CHALLENGE: Transcribe the passage on Korzybski and general semantics word for word, starting at "In the halls" and continuing up to and including "have you believe).".
>> START PASSAGE PROVIDED
In the Land of Invented Languages - Arika Okrent [67]
This idea had become popular even before the war. In their influential book, The Meaning of Meaning (1923), C. K. Ogden and I. A. Richards blamed all sorts of confusion on “the superstition that words are in some way parts of things or always imply things corresponding to them”—the “Word Magic” problem that Ogden later proposed to solve with his Basic English. Ten years later Count Alfred Korzybski published his Science and Sanity, a dense, jargon-filled tome on the ways in which language “enslaves” us by conditioning our brains to perceive a false reality. More people probably claimed to have read it than actually did—even his followers called the azure-tinted volume “the blue peril”—but Korzybski's ideas, as interpreted by popularizers like Stuart Chase (of the previously mentioned Tyranny of Words) and S. I. Hayakawa (of the 1941 Book-of-the-Month Club selection Language in Action), rippled through the culture. For a time, any cocktail party guest with pretensions to erudition could pepper his conversation with a “general relativity” here, a “neuro-semantic reaction” there, a melodious “Korzybski” or two to tie it all together, and he would be rewarded with some knowing, serious head nodding.
In the halls of mainstream academia, however, Korzybski's name got a different reaction. He was an independent scholar without professionally recognized expertise in any of the fields he drew on in creating his boastful, sprawling theory of everything. He published his books and ran his seminars under the rubric of his own Institute of General Semantics, where he promoted techniques for overcoming the thinking errors caused by language—beware of the verb “to be” (“Is-ness is insanity,” he liked to say), mentally subscript the objects you talk about (to remind yourself that there is only pencil, pencil, pencil, and so on and no abstraction “pencil” that covers all cases), and frequently insert an “etc.” (to remind yourself that there is always more to the story than your words would have you believe).
It didn't help that his seminars had the flavor of a tent revival, complete with emotional manipulation disguised as object lessons (he liked to bring a female student up to the stage and slap her face, then tell the audience that their horrified reaction was “unjustified, as what they have seen turned out to be merely a scientific demonstration of the mechanism of identification”) and testimonials. People in various professions claimed that training in general semantics (as Korzybski's discipline came to be called) could solve an astonishing array of problems: businessmen said it saved their clients' money; psychiatrists said it cured alcoholism, homosexuality, frigidity, and nymphomania; teachers said it cured reading problems, stuttering, and stage fright; a dentist even said it helped keep fillings in place.
>> END PASSAGE PROVIDED
>> START DATASET CONTENT
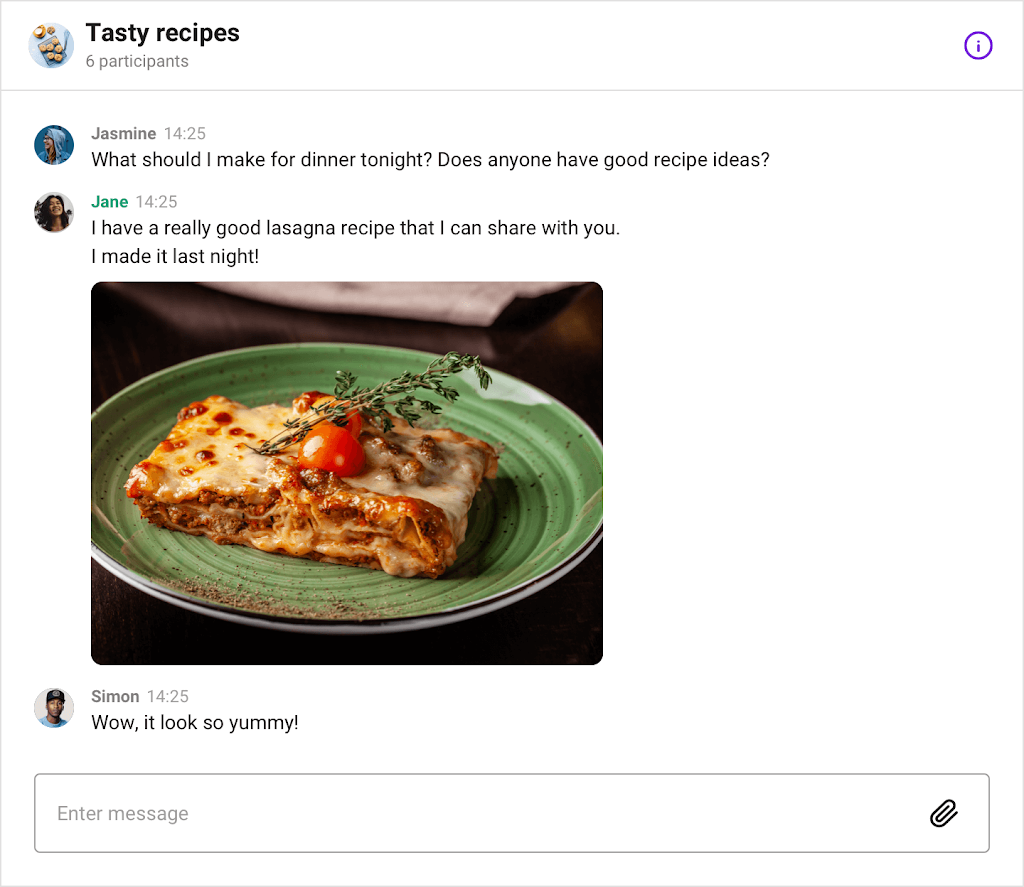Open the chat info icon
The width and height of the screenshot is (1024, 887).
(x=978, y=46)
>> END DATASET CONTENT
PROBLEM SOLUTION:
In the halls of mainstream academia, however, Korzybski's name got a different reaction. He was an independent scholar without professionally recognized expertise in any of the fields he drew on in creating his boastful, sprawling theory of everything. He published his books and ran his seminars under the rubric of his own Institute of General Semantics, where he promoted techniques for overcoming the thinking errors caused by language—beware of the verb “to be” (“Is-ness is insanity,” he liked to say), mentally subscript the objects you talk about (to remind yourself that there is only pencil, pencil, pencil, and so on and no abstraction “pencil” that covers all cases), and frequently insert an “etc.” (to remind yourself that there is always more to the story than your words would have you believe).